== INPUT ==
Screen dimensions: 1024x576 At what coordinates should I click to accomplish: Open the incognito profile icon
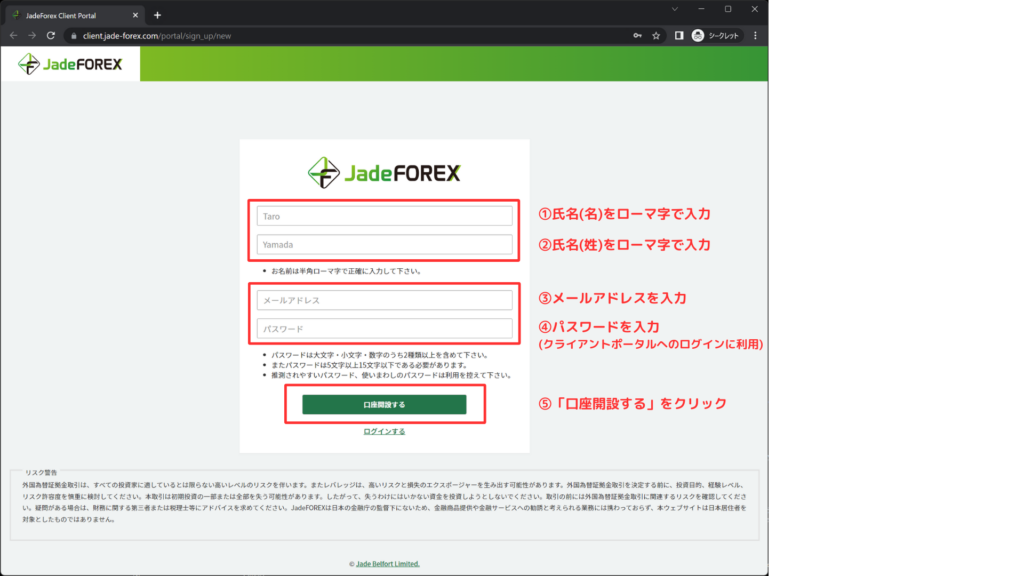698,35
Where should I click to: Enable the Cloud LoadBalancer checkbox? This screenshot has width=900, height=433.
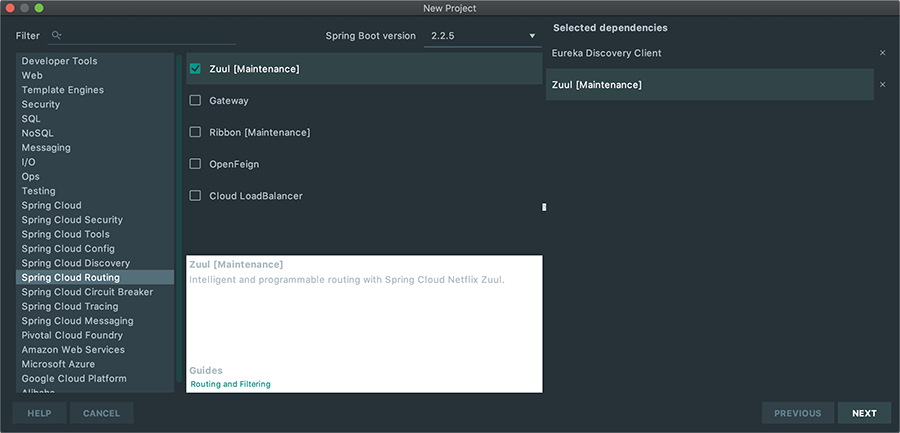click(x=196, y=196)
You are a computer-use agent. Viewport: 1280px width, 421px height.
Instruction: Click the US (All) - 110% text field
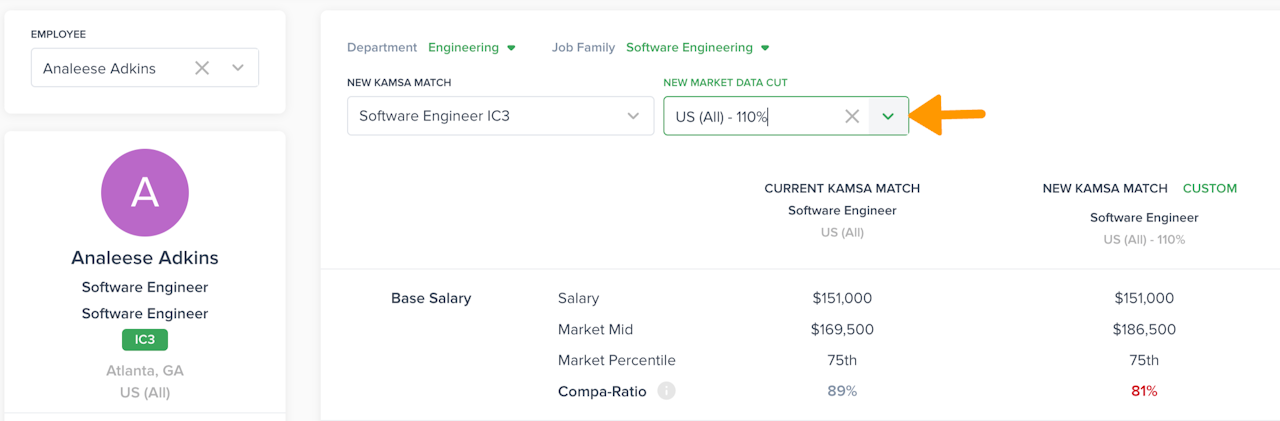[x=750, y=116]
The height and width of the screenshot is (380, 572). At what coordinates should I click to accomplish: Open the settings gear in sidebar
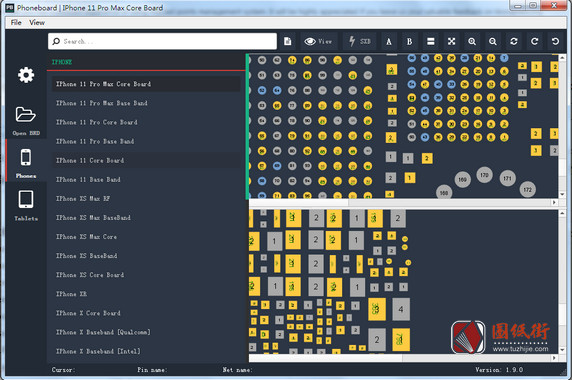tap(26, 75)
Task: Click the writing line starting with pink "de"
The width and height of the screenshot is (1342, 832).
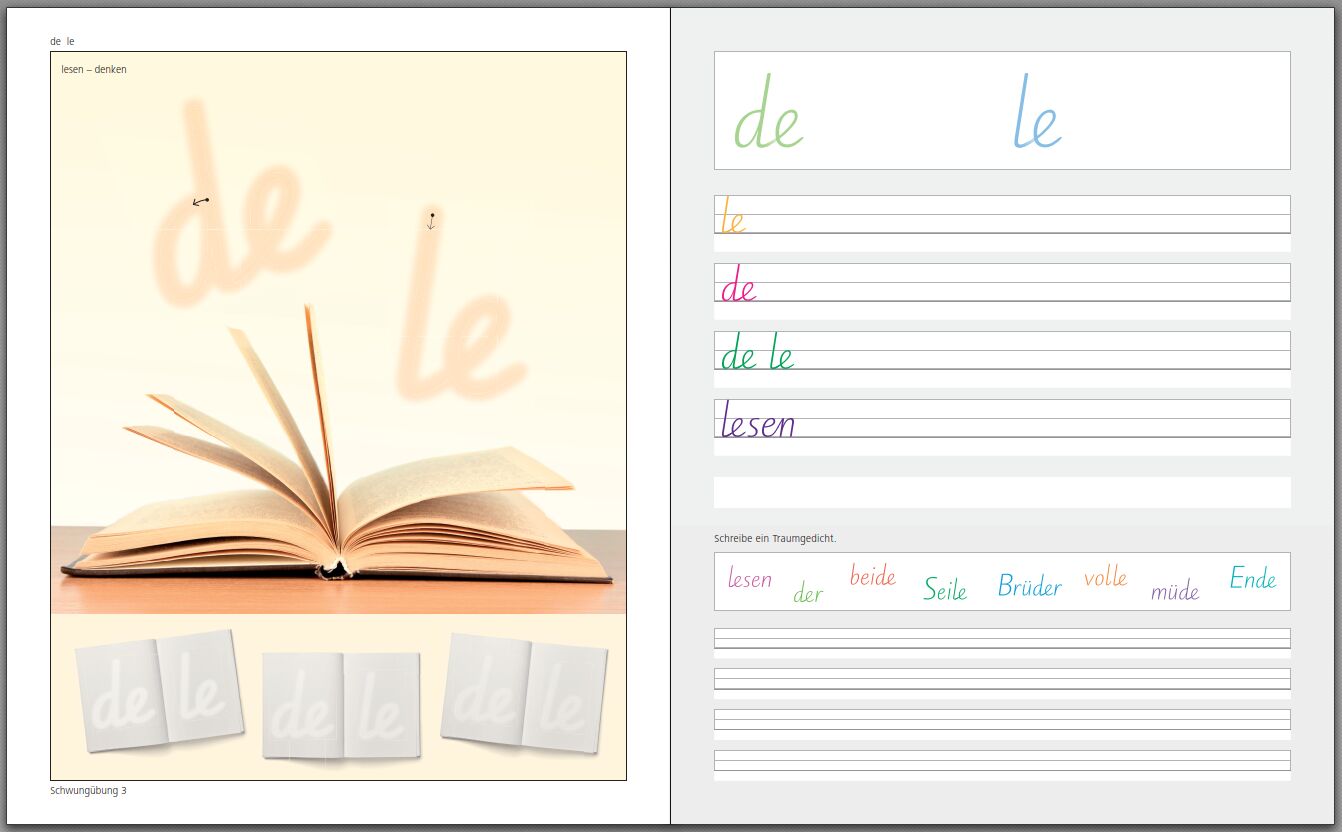Action: point(1002,283)
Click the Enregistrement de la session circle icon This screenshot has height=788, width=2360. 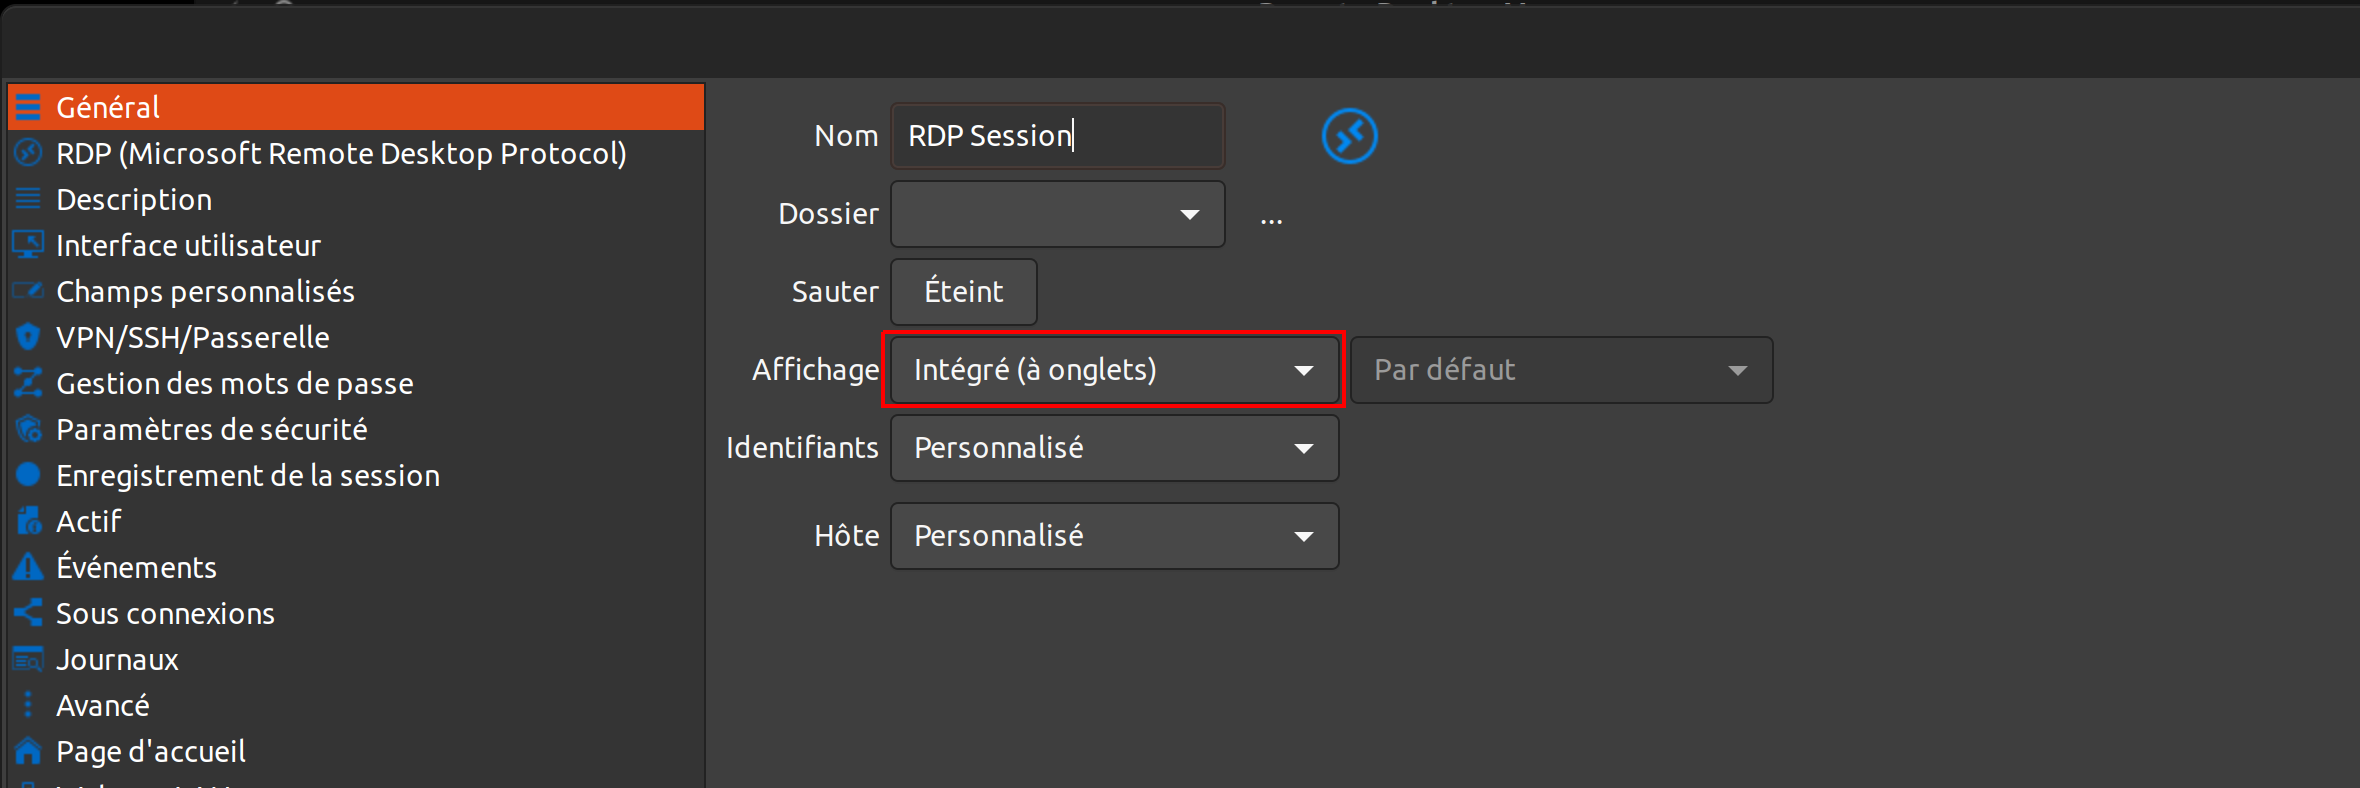pyautogui.click(x=28, y=475)
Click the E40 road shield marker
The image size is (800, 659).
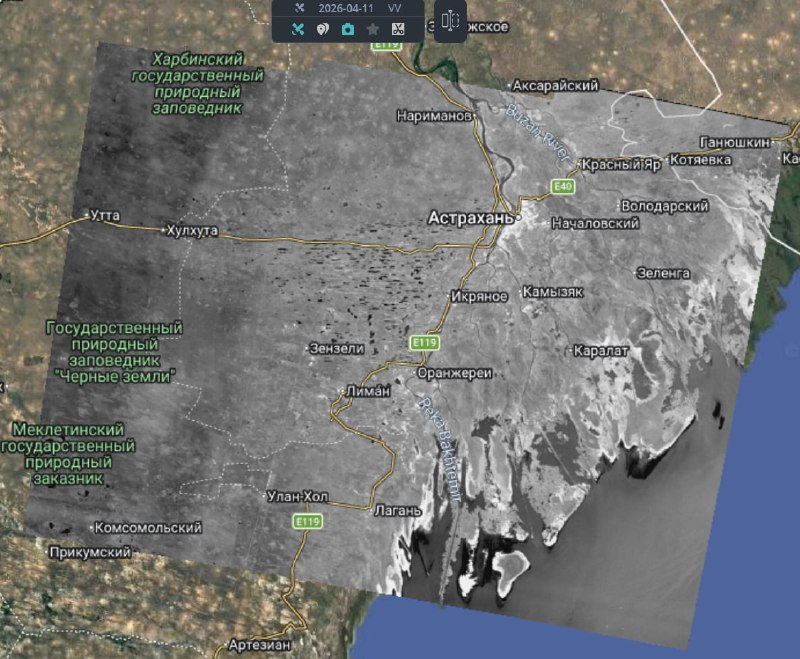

== DIRECTION ==
Put the lines into a numbered list, from the line containing "Click the E40 road shield marker" through the last line, inclusive, skipping blank lines and leaving out the pictures.

== FINISHED TASK ==
1. Click the E40 road shield marker
2. The image size is (800, 659).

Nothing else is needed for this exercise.